Reuse HTTP authentication for login

[dfoerster]

Hi,

the attached patch allows to reuse HTTP authentication credentials for the login. If the webmail installation is protected by HTTP authentication with matching credentials, the user only needs to enter them once.

The feature needs to be enabled by a configuration option.

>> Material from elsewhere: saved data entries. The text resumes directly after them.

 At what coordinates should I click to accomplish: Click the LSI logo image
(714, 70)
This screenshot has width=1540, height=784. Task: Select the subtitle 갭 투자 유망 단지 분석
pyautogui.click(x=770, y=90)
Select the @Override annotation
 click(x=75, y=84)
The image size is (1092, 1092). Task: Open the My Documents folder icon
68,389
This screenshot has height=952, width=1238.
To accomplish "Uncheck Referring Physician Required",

It's working fine for me but the patch could be refactored a little bit by someone with some more knowledge about roundcube's internals. It applies to the 0.1.1 version.

Regards David

[thomasb]

Duplicate of #1388203

[ryanroth]

Can you update this to work with the current SVN?

[ryanroth]

http://trac.roundcube.net/ticket/1388203 does not work with the current release or SVN

[ryanroth]

Fixed for SVN and small refresh issue

[dan]

thanks for the patch. It certianly helped me with bug 1485224

things i noted $host = $RCMAIL->autoselect_host(); seems unneeded as login can just take username/password and it seems to workout the host then.

$OUTPUT->redirect() instead of header( 'refresh: 1'); for consistency with the login.

i didn't bother with cookie checking as i think that is done elsewhere

logouts don't particularly work when the authentication is already there. (I don't know how to fix this either)

you could use the email2user functions to handle virtual users.

your patch doesn't include the main.inc.php.dist change to enable http authenticaion

[rasky@…]

As explained in a duplicate bug (which contained more infos than this bug...), a quick way to disable the useless logout button is to put "display: none" in the CSS. Obviously, a correct fix has to be done elsewhere.